Wimpification of the Appalachian Trail
During my recent hike on the Appalachian Trail I thought a good bit about how it has changed since I thru-hiked it in 1979. Some of these changes are for the better, some for the worse. On this recent trip I only hiked the southern 500 miles of the trail so my observations are based on that stretch.
People, People, And More People
Obviously the biggest change is simply the huge increase in the number of people on the trail. It’s a dramatic change. If you want solitude, don’t go to the A.T. The shelters, particularly near the southern start of the trail, have been enlarged to accommodate the crowds. I was here during the off season and there were crowds at times. I can only imagine what it must be like when the bubble of northbound hikers passes through in the spring.
The Nantahala style shelters, such as pictured above, provide a big covered space for cooking and eating, in addition to the sleeping platform. That’s a good change. That allows the crowds to camp nearby and still gather in the shelter to cook and eat. Many of the shelters now have two sleeping levels. And no, there isn’t electricity, the receptacle in the picture is a joke. The cans you see hanging are on lines for hanging up packs and are intended to make it harder for the mice to get into your pack. They often don’t work.
Hostels, Shuttles & Wimps
I tried not to sound like “when I was a kid I had to walk 12 miles to school in bare feet”. I failed. The increased number of hikers has increased the number of businesses near the trail catering to hikers. In 79 there were perhaps 10 stops on the entire trail where there was a hostel and you could get a shower and do laundry. Other stops you had to walk or hitch-hike some distance to get to supplies. Food stops were generally a week or so apart. Now hostels have proliferated. In many areas it’s now possible to hit a hostel every couple of days. Most of these hostels also offer shuttle service, call and they will pick you up. Even the “100 mile wilderness” has been violated. That’s the stretch from Mt. Kahtahdin to Monson in Maine, 100 miles with no road. Except there was a private logging road nearby and some entrepreneur is now offering resupply drops in the middle of this wilderness stretch. I talked to a southbound thru-hiker who not only had supplies delivered there, he got 3 large pizzas and a box of wine delivered and had a party. Yep, pizza delivery in the wilderness.
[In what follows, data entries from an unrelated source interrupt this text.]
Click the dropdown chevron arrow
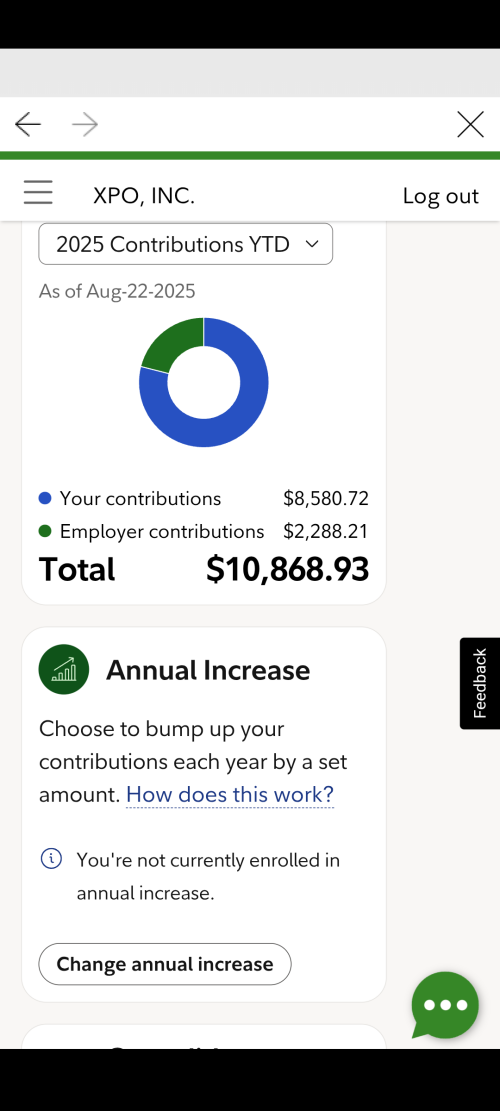500x1111 pixels. coord(311,244)
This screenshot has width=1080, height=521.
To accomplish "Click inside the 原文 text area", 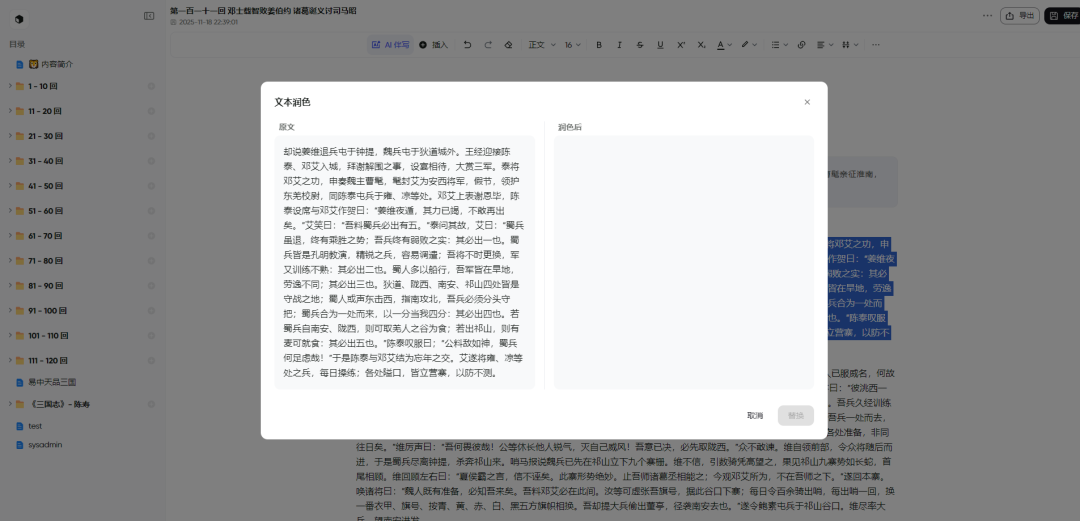I will 405,262.
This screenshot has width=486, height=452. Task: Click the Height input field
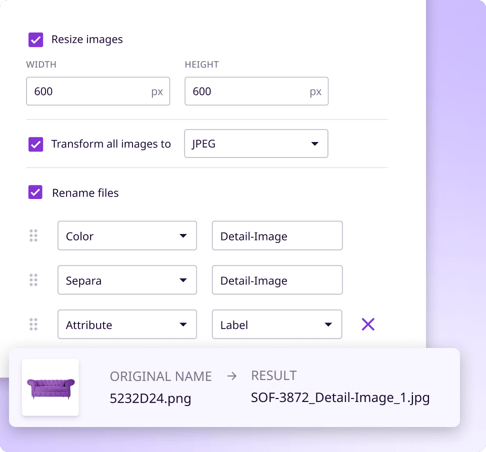256,91
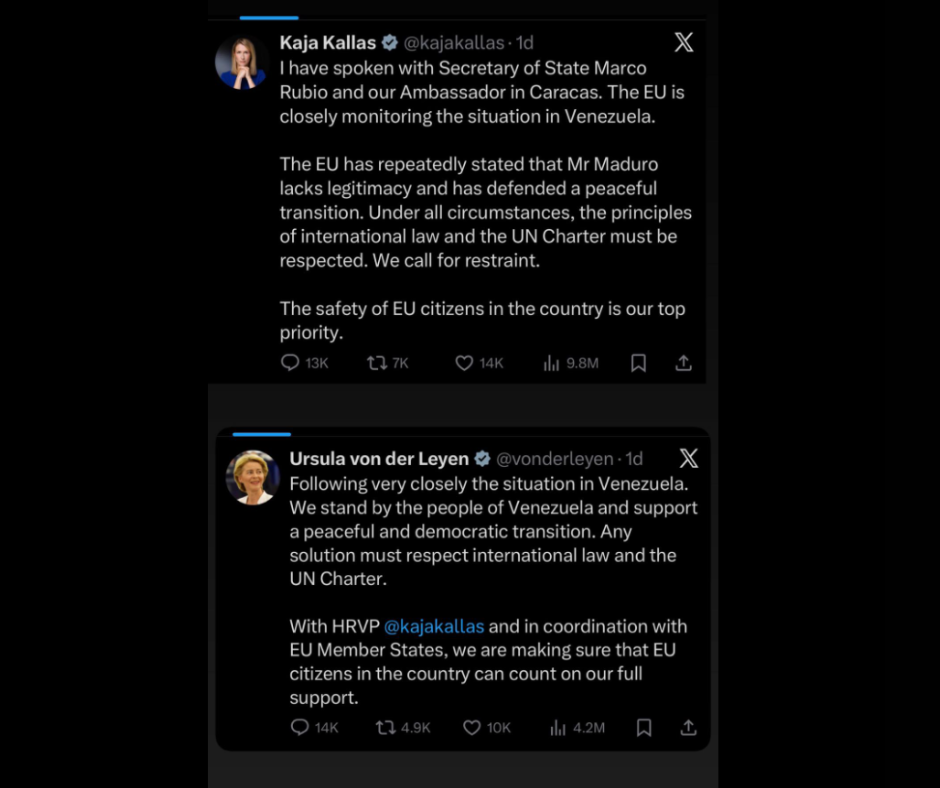Open Kaja Kallas's profile picture
Screen dimensions: 940x788
(x=240, y=63)
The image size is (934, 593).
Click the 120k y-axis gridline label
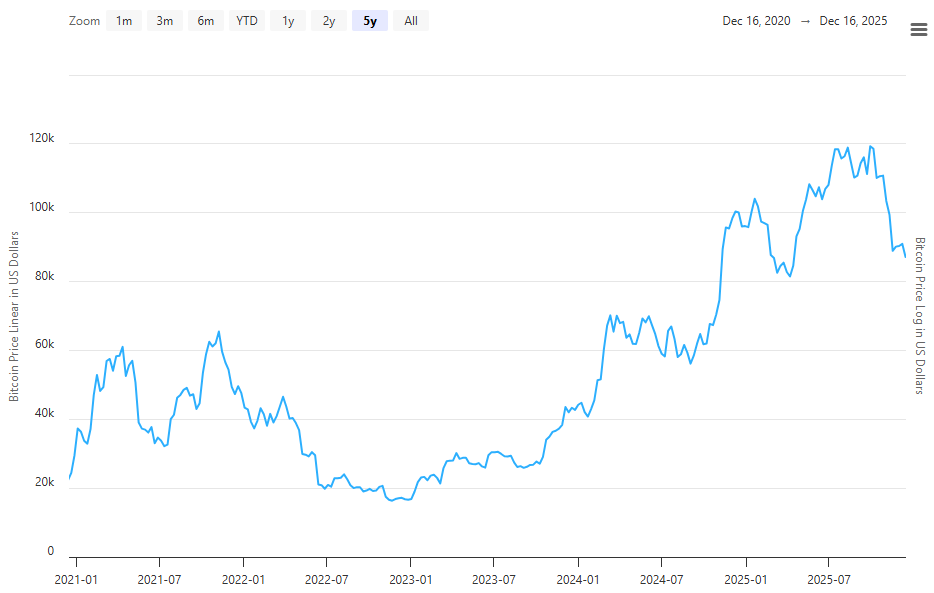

Many “thru-hikers” are now doing the trail without ever carrying more than 3 days supplies. There are some who do the majority of it without even camping. They stay at a hostel and the hostel drops them off at a road crossing in the morning and picks them up that same evening. When they have done all the sections that hostel covers they move on to the next hostel. They call it slackpacking. Yeah, to each his own you say. But with ever growing crowds on the trail a wilderness experience is no longer possible and I mourn the loss of that.
Some of the hostels are now using illegal advertising on the trail. I saw at least a dozen signs for hostels on trees along the trail. I destroyed them all but they are probably back up by now.
More people on the trail generated more businesses catering to hikers. The increase in those businesses makes it easier to do the trail which brings in even more people. Even more people….well, you see the terrible circle. I can hardly wait for drone-delivered supplies to become the norm so folks don’t have to carry any food.
Way back when, the composting privies were just awful. There was either a tank or just a big hole in the ground that contained the poop and pee. I could not use them because just opening the door to them would make me puke. You could smell them from a great distance away.
Now most of the privies are the “moldering privy” type, as pictured to the right. Often built on a hill, you are asked not to pee in them, only poop. They are raised off the ground and the poop simply falls in a pile on the ground. Then you toss several handfuls of duff, leaves and normal forest litter, on top. By being elevated and open the air circulates and encourages the growth of organisms that do the work of decomposition. Moldering is a slow, relatively cool, continuous composting in which native-soil micro-organisms decompose waste in the presence of oxygen.
The structures are covered but not fully enclosed which also helps to keep them from stinking. Huge improvement, these did not make me puke and are nicer than simply doing it in the woods.
With the vast increase in humans on the trail I expected to see even more trash than there was in 79. Not so. I think the trail is actually cleaner than it was. The “pack it in, pack it out” and the newer “leave no trace” educational programs coupled with hiking clubs doing cleanup has had a huge positive impact. However, folks have still not learned how to properly dig a cat hole and bury their poop and paper. Too often they barely cover it and the next rain leaves toilet paper on the surface. Really not pleasant.